The RAGE Pathway in Skin Pathology Development: A Comprehensive Review of Its Role and Therapeutic Potential

Abstract

The receptor for advanced glycation end-products (RAGE), a member of the immunoglobulin superfamily, is expressed in various cell types and mediates cellular responses to a wide range of ligands. The activation of RAGE triggers complex signaling pathways that drive inflammatory, oxidative, and proliferative responses, which are increasingly implicated in the pathogenesis of skin diseases. Despite its well-established roles in conditions such as diabetes, cancer, and chronic inflammation, the contribution of RAGE to skin pathologies remains underexplored. This review synthesizes current findings on RAGE's involvement in the pathophysiology of skin diseases, including conditions such as psoriasis, atopic dermatitis, and lichen planus, focusing on its roles in inflammatory signaling, tissue remodeling, and skin cancer progression. Additionally, it examines RAGE-modulating treatments investigated in dermatological contexts, highlighting their potential as therapeutic options. Given RAGE's significance in a variety of skin conditions, further research into its mediated pathways may uncover new opportunities for targeted interventions in skin-specific RAGE signaling.
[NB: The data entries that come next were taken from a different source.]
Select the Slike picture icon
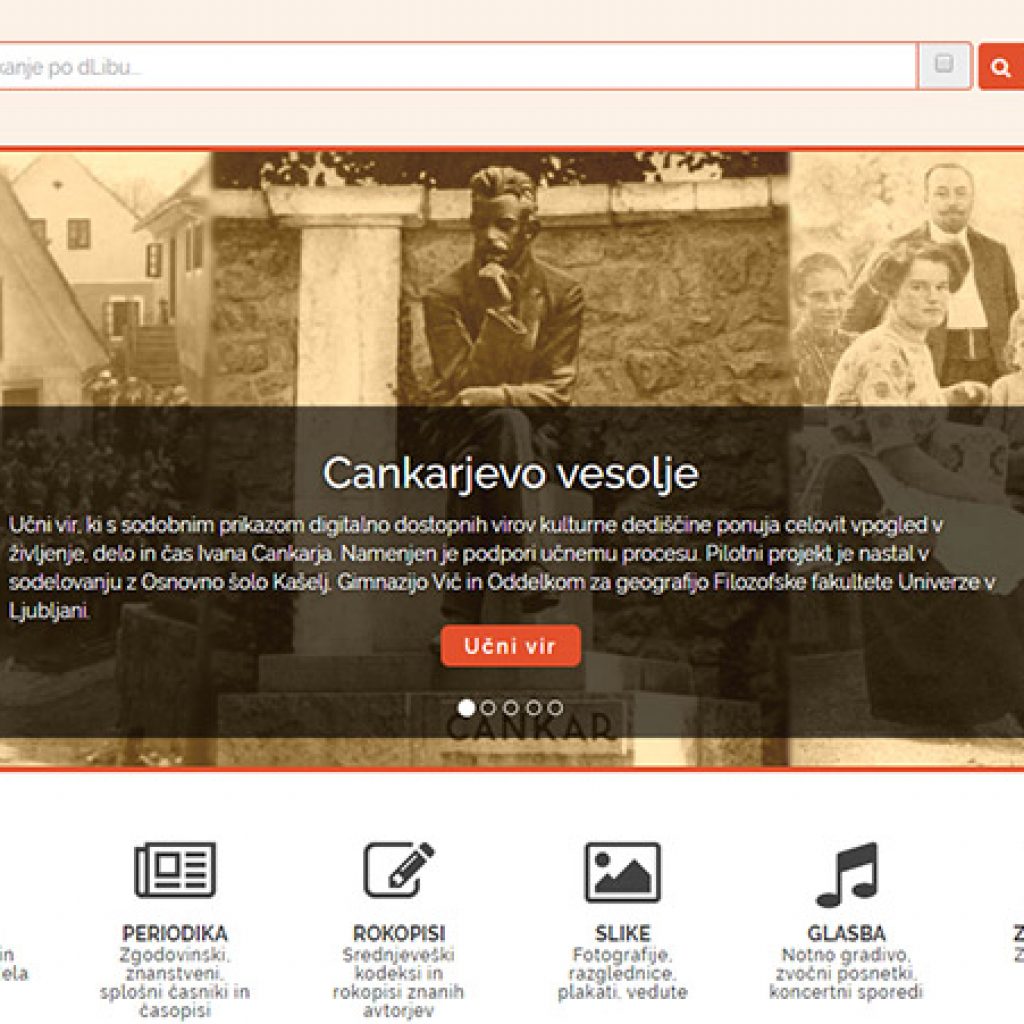The height and width of the screenshot is (1024, 1024). click(622, 872)
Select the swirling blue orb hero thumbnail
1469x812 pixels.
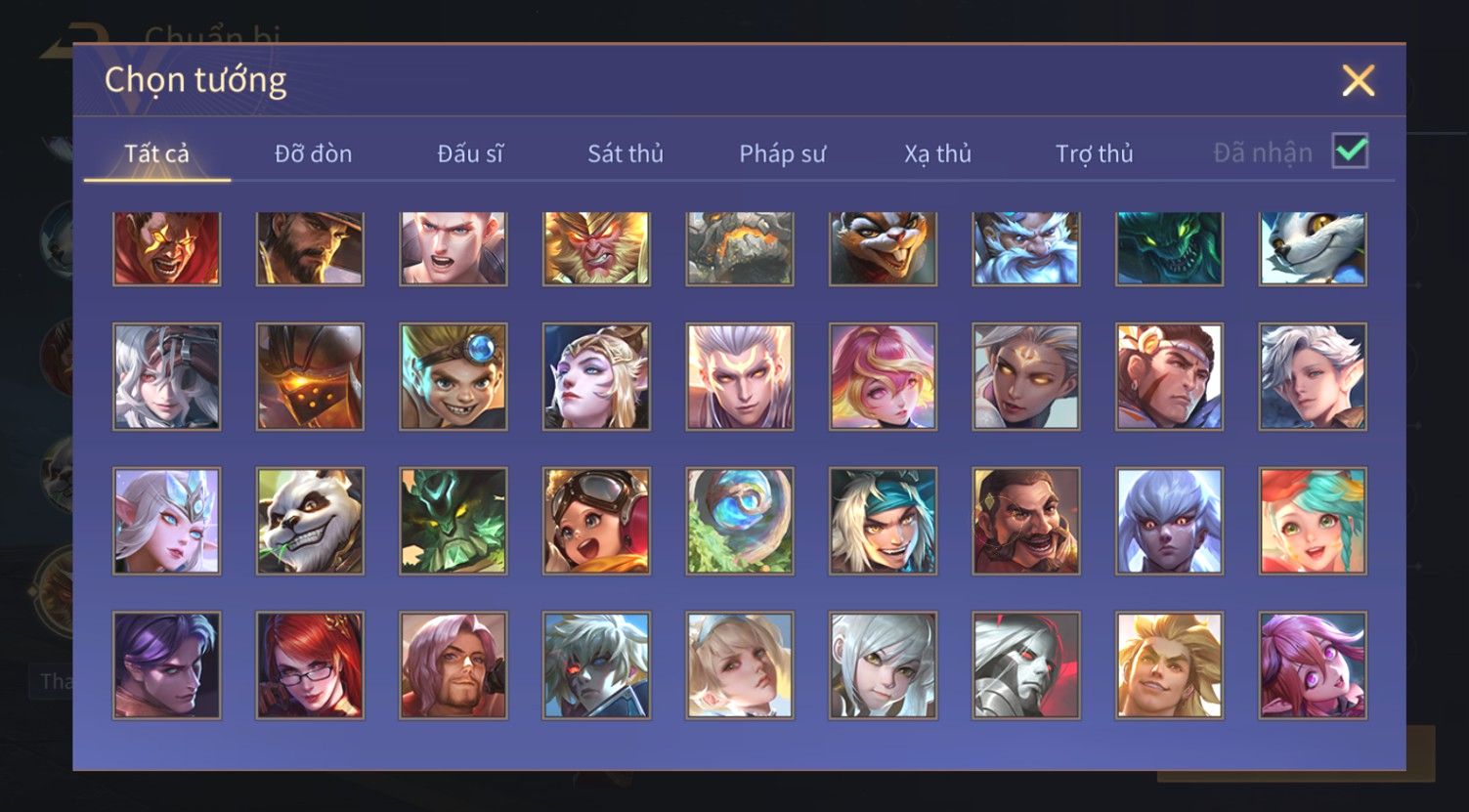(740, 521)
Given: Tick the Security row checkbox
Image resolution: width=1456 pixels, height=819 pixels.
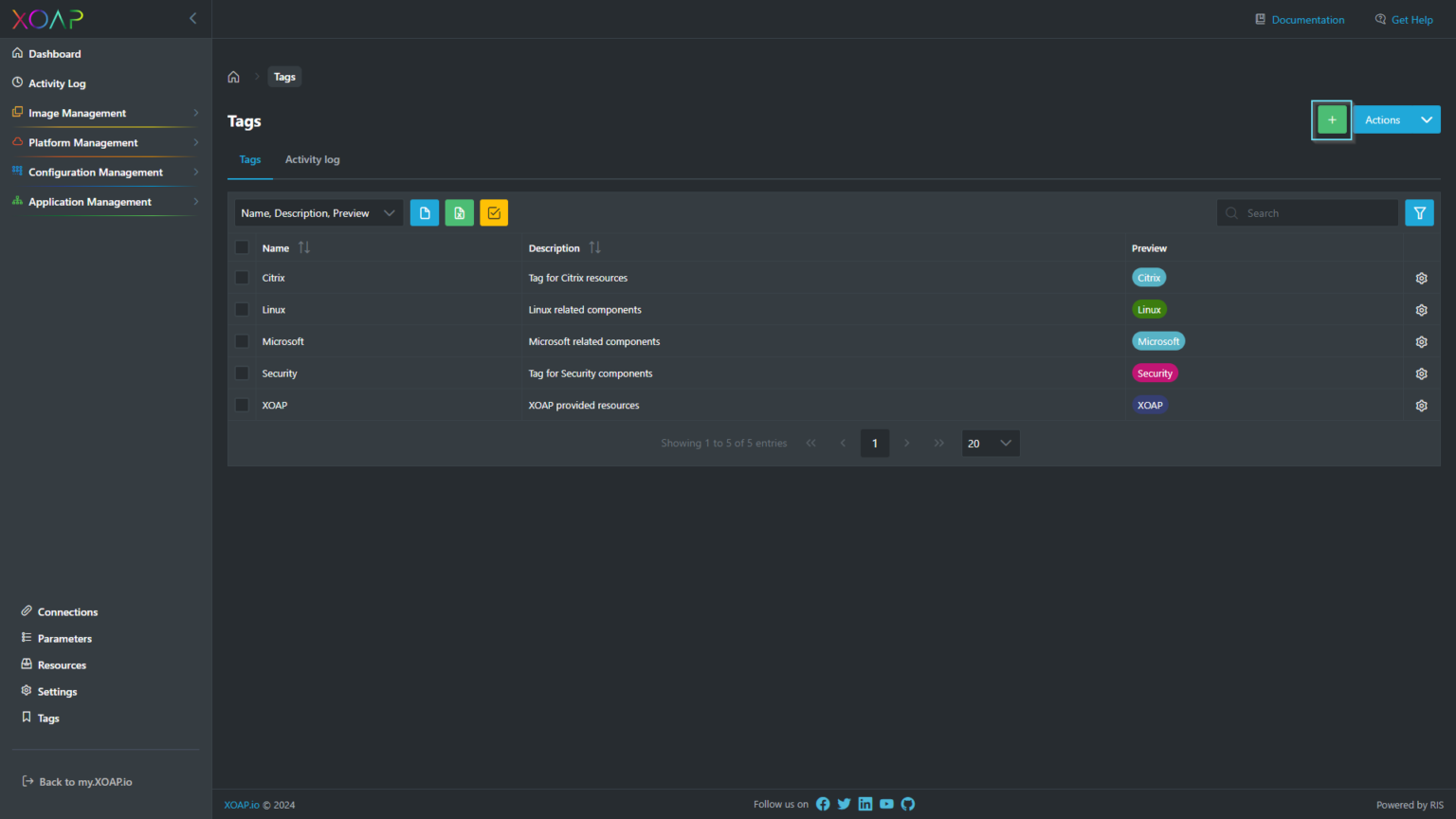Looking at the screenshot, I should tap(242, 373).
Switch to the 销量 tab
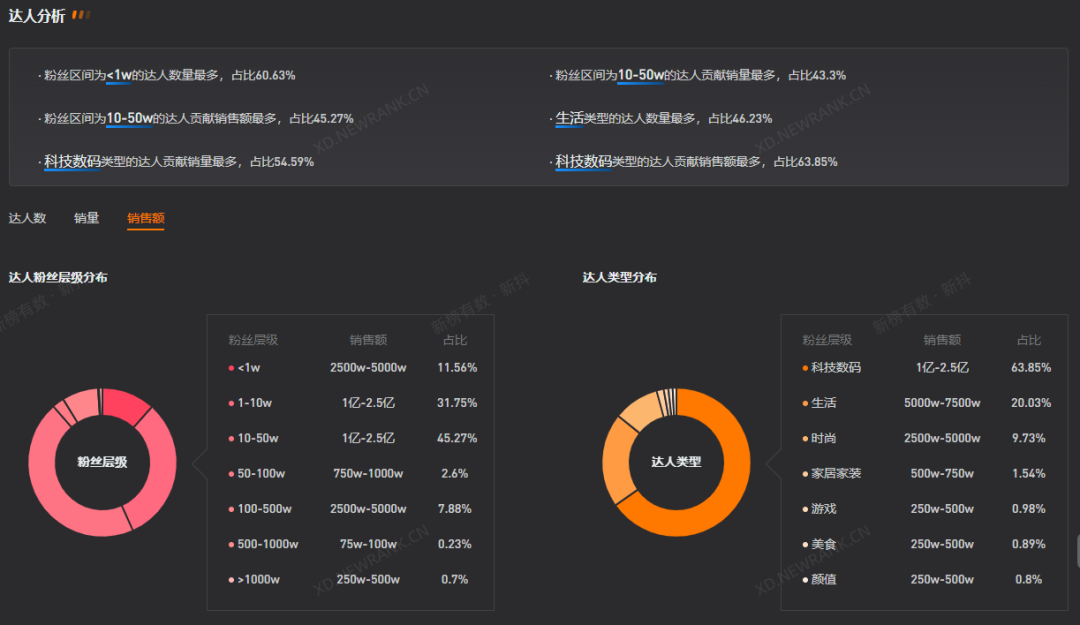Image resolution: width=1080 pixels, height=625 pixels. tap(87, 218)
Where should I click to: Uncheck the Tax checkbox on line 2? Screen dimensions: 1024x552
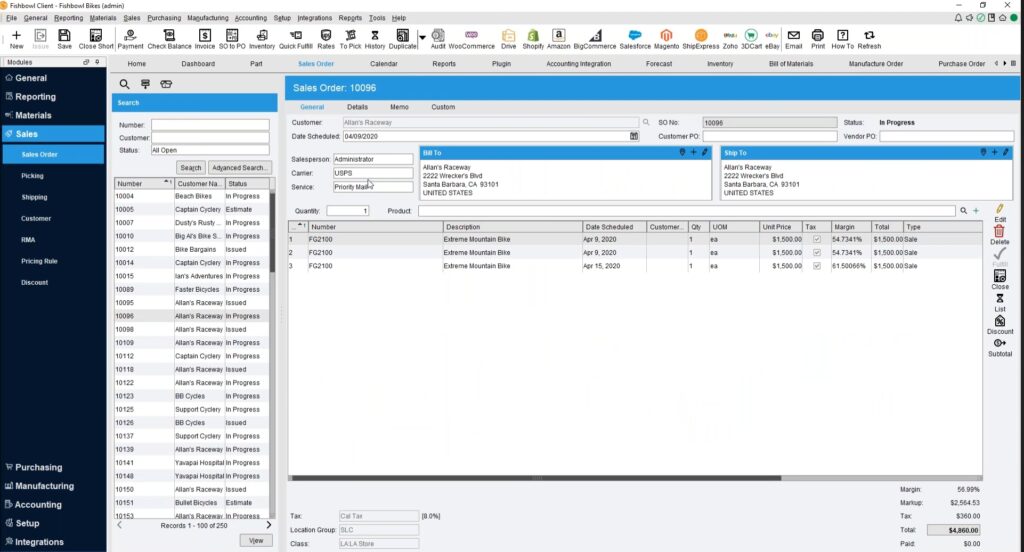[817, 253]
Keywords: RAGE; fibrosis; inflammation; skin diseases; skin neoplasms.

Figure 1

The cell membrane receptor for advanced glycation end-products (RAGE) consists of a VC1 domain, a C2 domain, and both transmembrane and intracellular regions. RAGE binds a range of endogenous danger-associated molecular patterns (DAMPs) and exogenous pathogen-associated molecular patterns (PAMPs) through its positively charged VC1 domain. Key ligands include advanced glycation end-products (AGEs), advanced oxidation protein products (AOPPs), high-mobility group box 1 (HMGB1), S100 family proteins, beta-amyloid proteins, DNA, and collagen. Created with BioRender.com (accessed on 14 November 2024).

Figure 2

RAGE forms oligomers to bind ligands, interacting with negatively charged molecules. Upon ligand binding, conformational changes occur in the receptor’s cytoplasmic tail, activating signaling adaptors such as diaphanous-1 (Dia1), extracellular signal-regulated kinase (ERK1/2), and protein kinase C (PKC). Dia1 subsequently activates small GTPases like Ras, Cdc42, and Rac1, which stimulate NF-κB signaling via the ERK1/2 and p38 MAPK pathways. NF-κB activation may also occur through the PI3K/Akt pathway, often triggered by reactive oxygen species (ROS) generated during RAGE signaling. Additionally, Dia1 can engage the JAK/STAT pathway, activating both NF-κB and interferon-stimulated response elements (ISRE), amplifying the inflammatory response. These cascades result in pro-inflammatory cellular changes and chemotaxis, recruiting additional inflammatory cells. Created with BioRender.com (accessed on 14 November 2024).

Figure 3

Comparison of RAGE-deficient and wild-type mice responses to subcutaneous Staphylococcus aureus injection reveals that RAGE facilitates distant bacterial migration and exacerbates local tissue damage during infection (↑—increase, ↓—decrease). Conversely, RAGE activation in infection-related wounds may support the healing process, indicating a dual role for the receptor depending on context. Created with BioRender.com (accessed on 14 November 2024).

Figure 4

Overview of RAGE pathway involvement in wound healing (↑—increase, ↓—decrease). The excessive accumulation of AGEs in the skin disrupts fibril formation and scar elasticity, leading to increased tissue contraction. AGEs induce fibroblast apoptosis and cause cell cycle arrest, while also contributing to RAGE overexpression in fibroblasts. This activates signaling pathways such as ERK1/2, MAPK, and NF-κB, promoting pro-inflammatory cytokine secretion (e.g., TNF-α and IL-8). RAGE activation enhances extracellular matrix (ECM) production, including collagen types I and III, and stimulates matrix metalloproteinases (MMPs), impacting tissue remodeling and fibrosis. Created with BioRender.com (accessed on 14 November 2024).

Figure 5

The RAGE pathway can be inhibited at three key intervention points: blocking RAGE ligands, inhibiting the receptor itself, and silencing the RAGE gene. Blue boxes highlight these intervention points, while red boxes illustrate various potential inhibitors of the RAGE pathway. Additional therapies can indirectly suppress contributing signaling pathways, providing complementary strategies for RAGE pathway inhibition. Created with BioRender.com (accessed on 14 November 2024).